Quote, exactly, the line holding "This screenshot has width=1200, height=852." and all lines after it to the end of the records below. Exclude pictures.

Material for the task Start Marker

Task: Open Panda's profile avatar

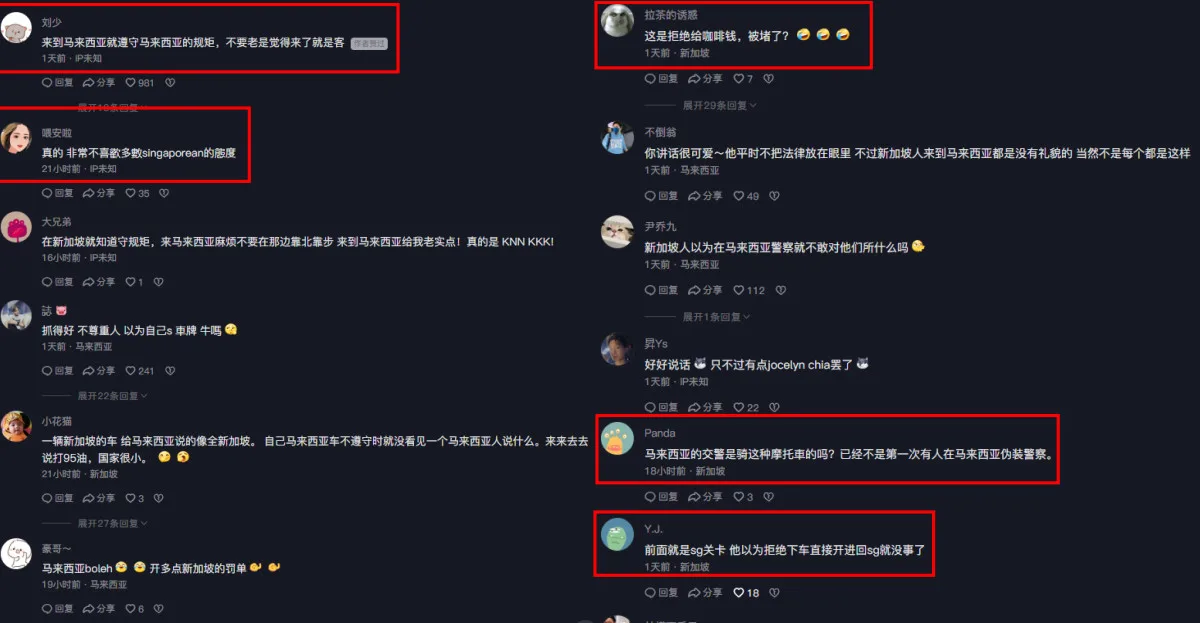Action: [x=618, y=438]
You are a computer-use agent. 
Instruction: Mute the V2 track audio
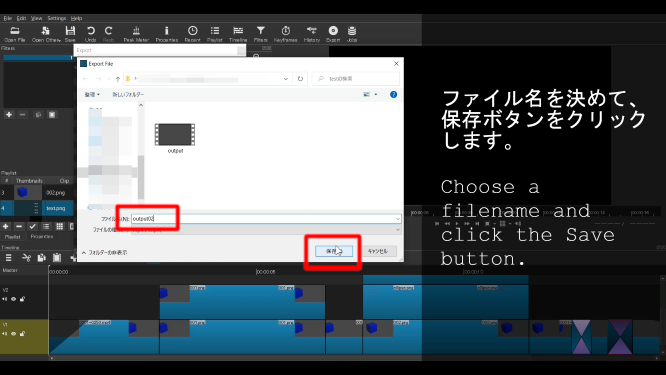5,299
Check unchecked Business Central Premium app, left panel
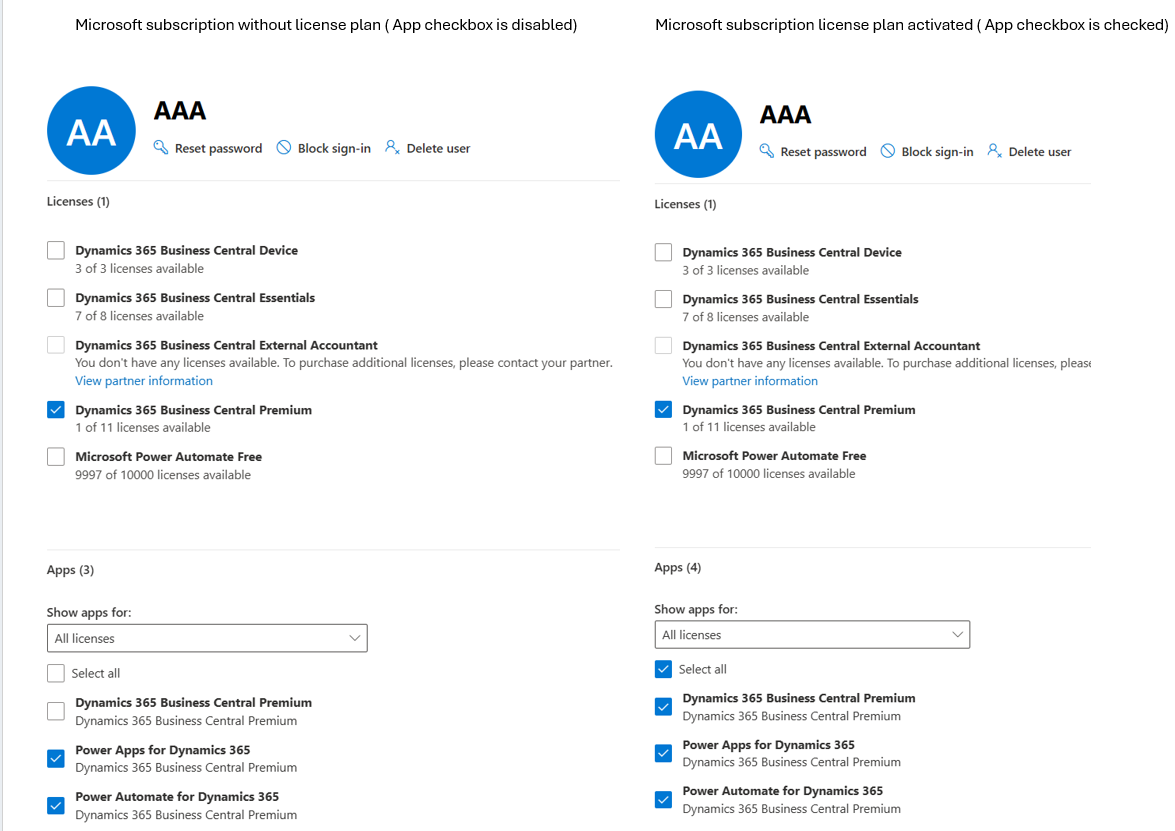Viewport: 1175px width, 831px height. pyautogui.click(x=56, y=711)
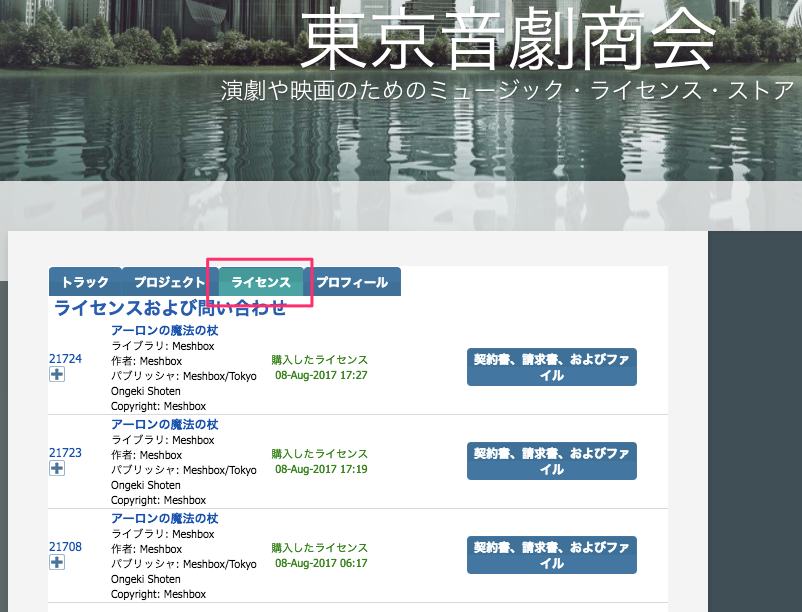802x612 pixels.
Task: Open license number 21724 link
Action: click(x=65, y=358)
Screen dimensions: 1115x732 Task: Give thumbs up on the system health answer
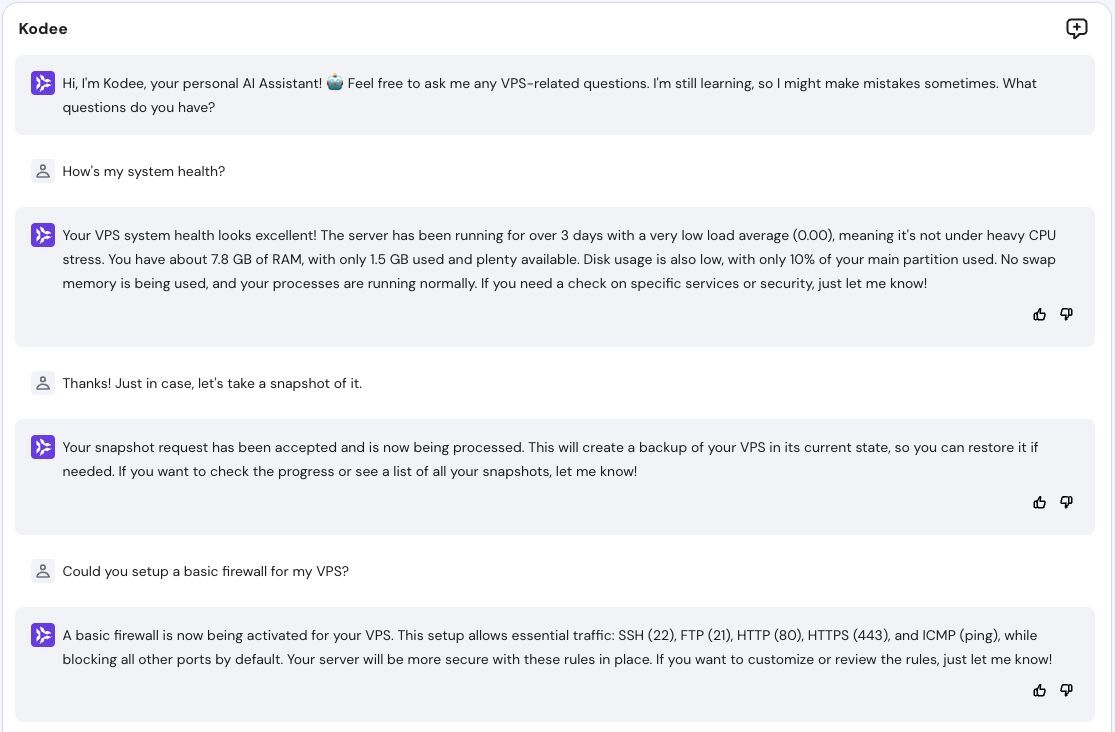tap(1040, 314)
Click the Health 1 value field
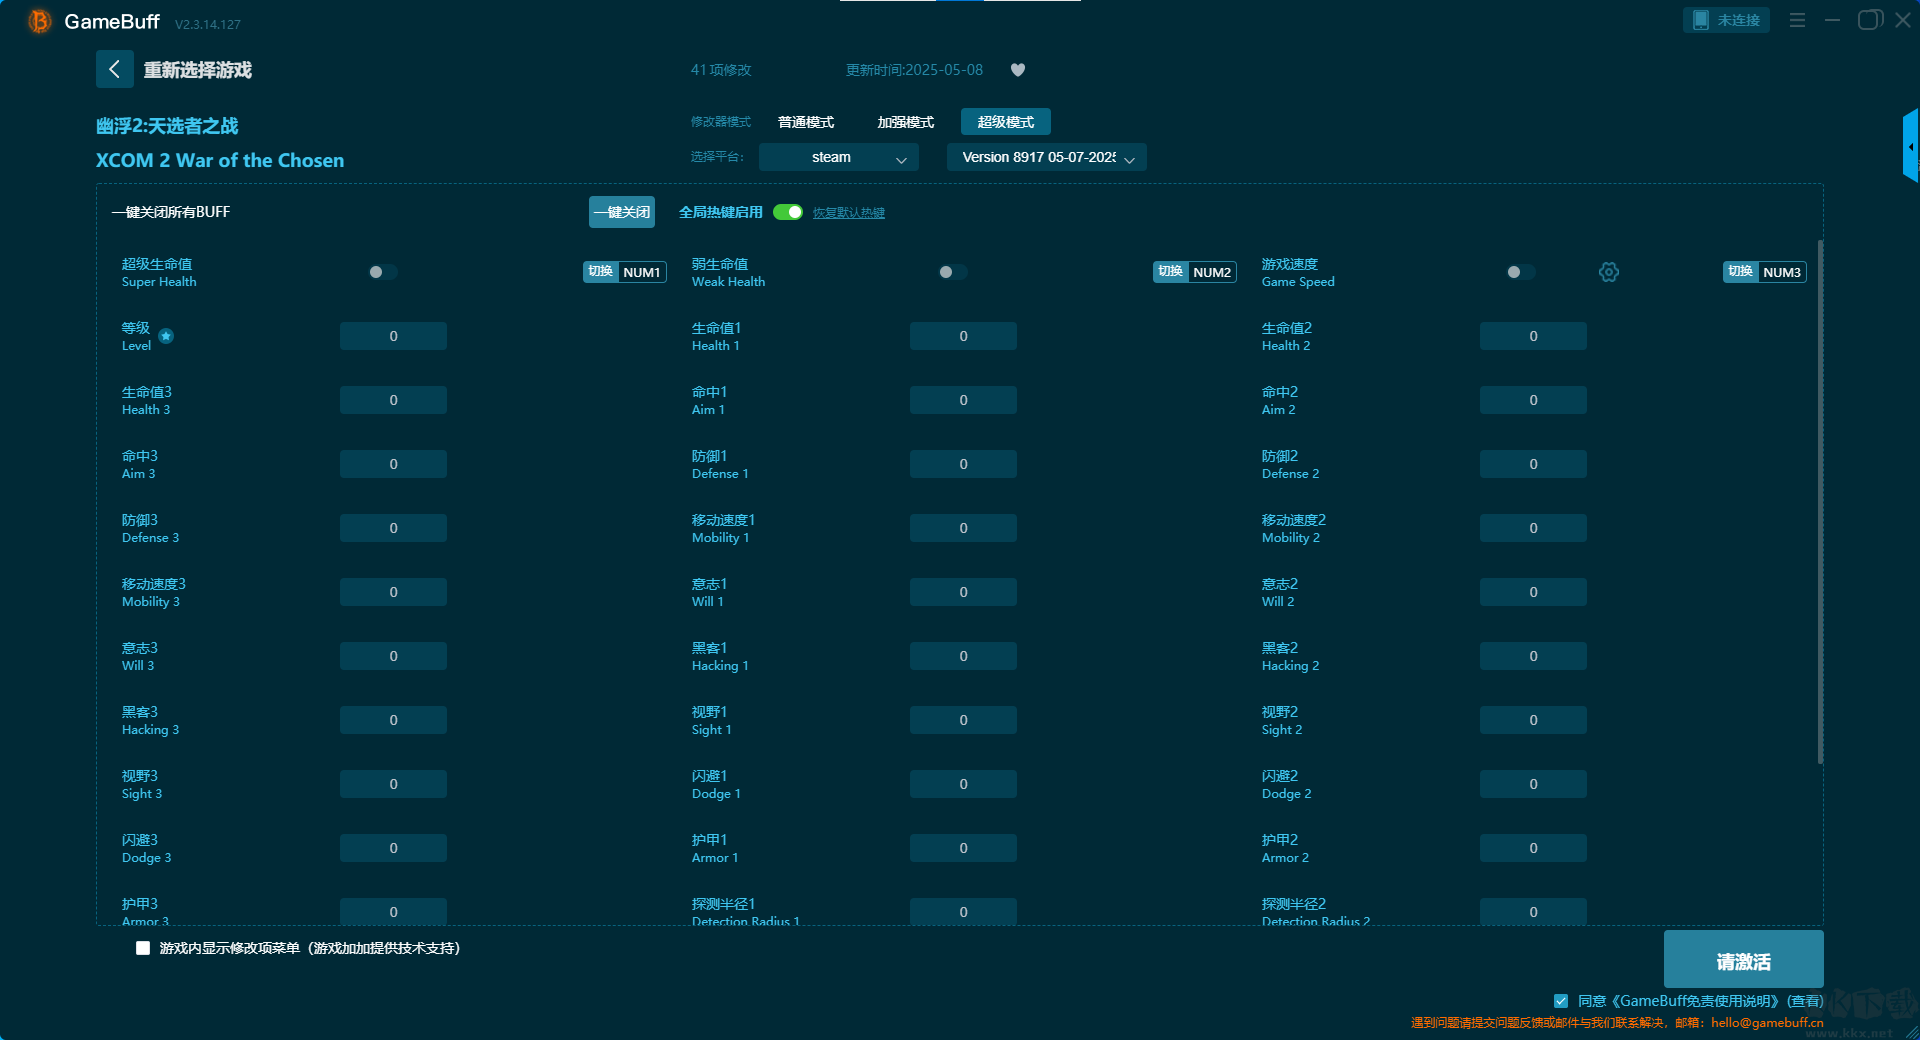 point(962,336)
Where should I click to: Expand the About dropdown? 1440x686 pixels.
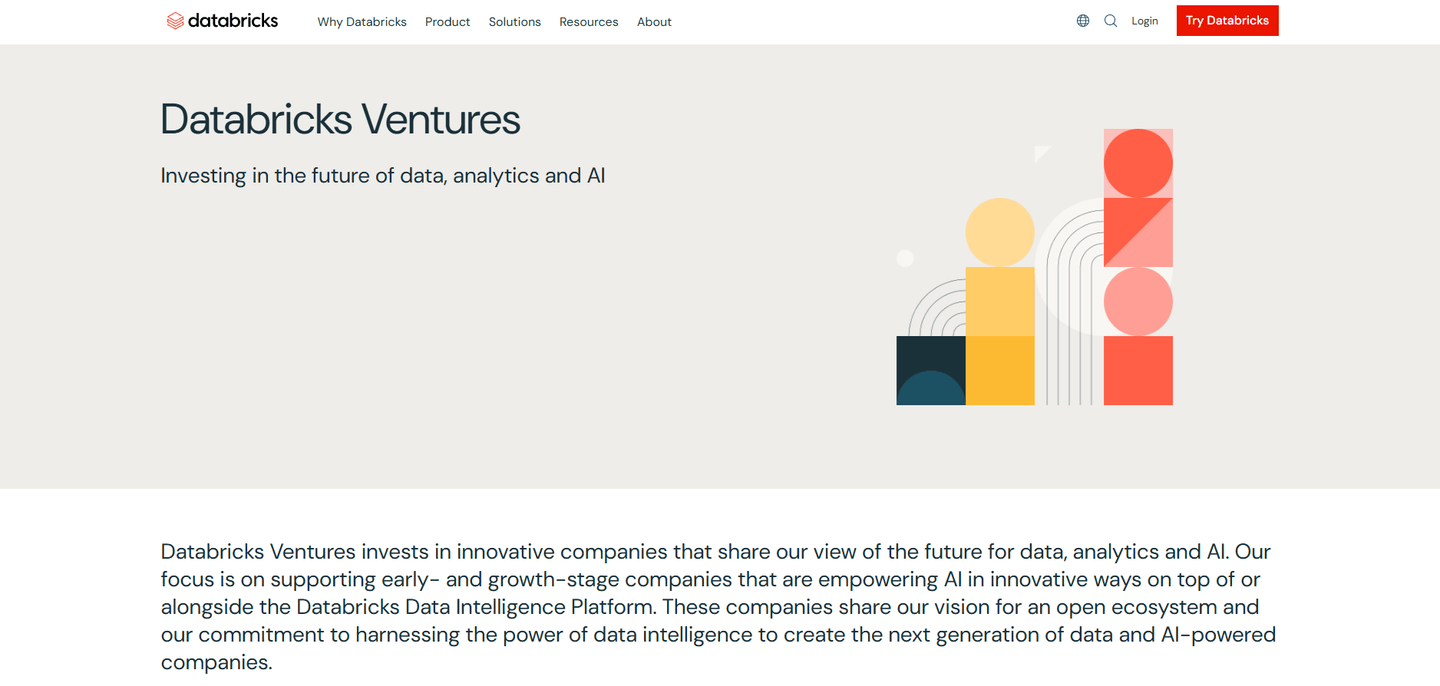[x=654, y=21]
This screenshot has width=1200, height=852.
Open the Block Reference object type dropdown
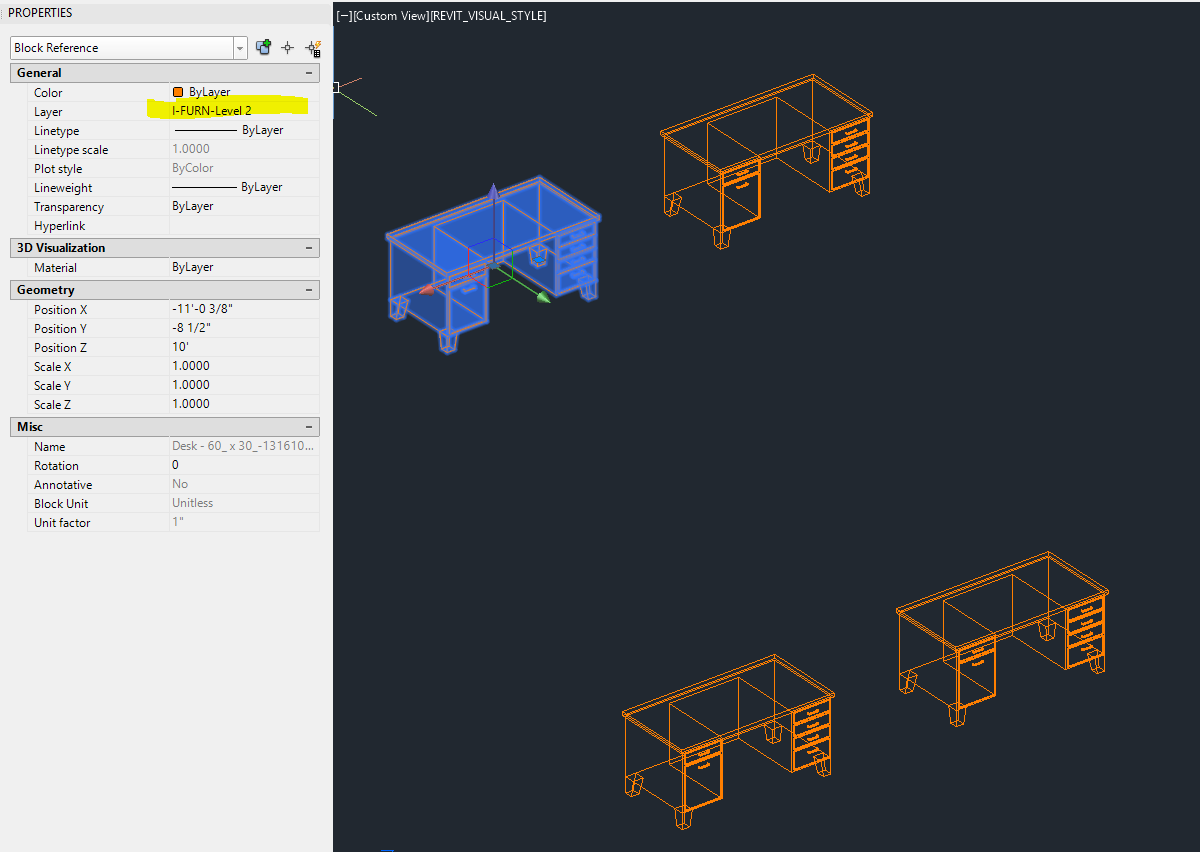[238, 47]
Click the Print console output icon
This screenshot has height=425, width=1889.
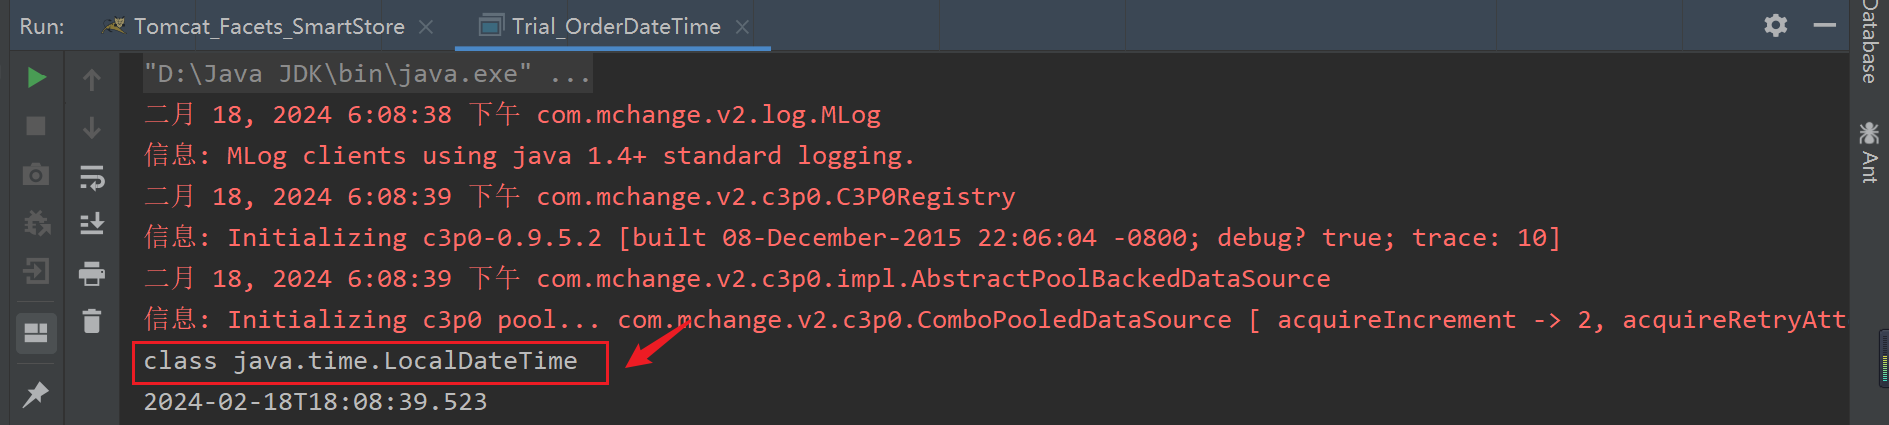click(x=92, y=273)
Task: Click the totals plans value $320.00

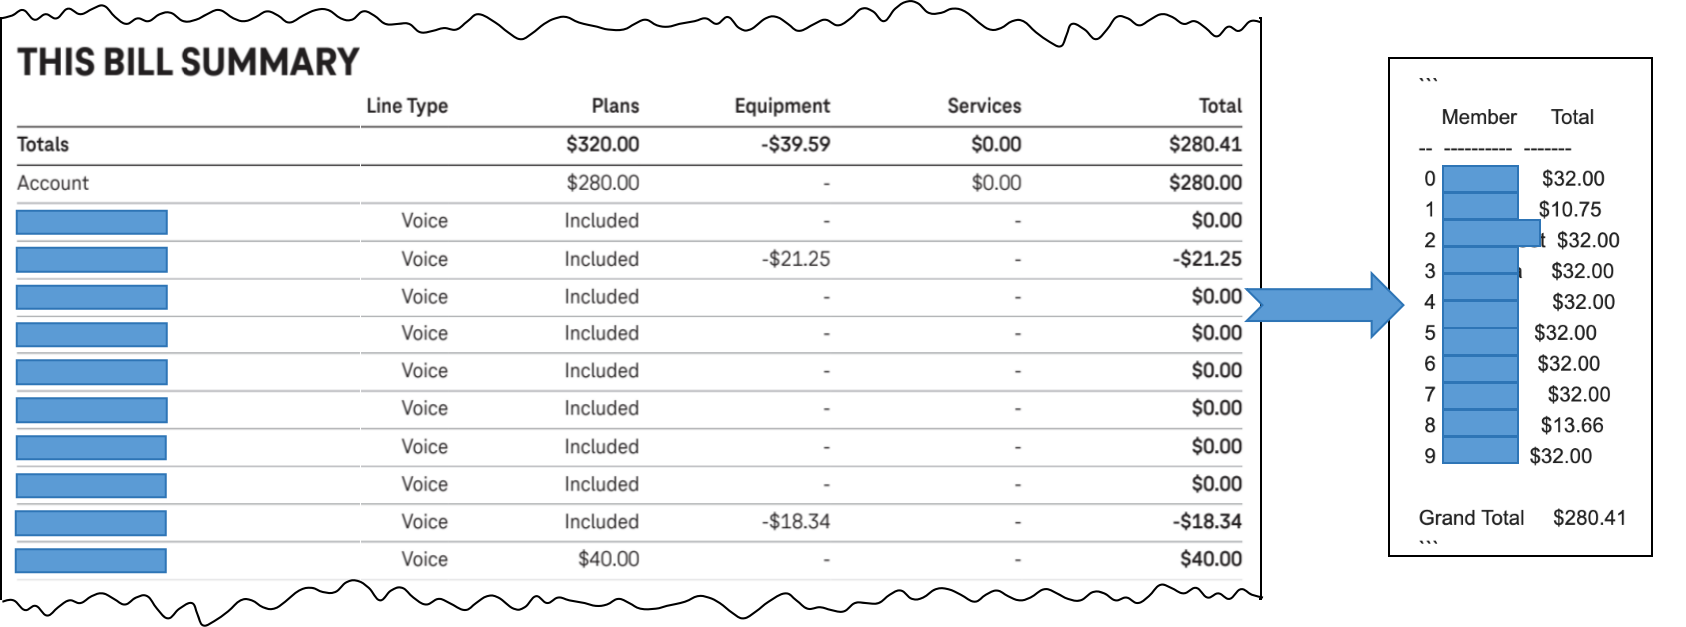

Material for the task End Marker

■ Solution for this task:
This screenshot has width=1200, height=852.
Open the Block Reference object type dropdown
[238, 47]
Click the Print console output icon
This screenshot has height=425, width=1889.
click(x=92, y=273)
Task: Click the totals plans value $320.00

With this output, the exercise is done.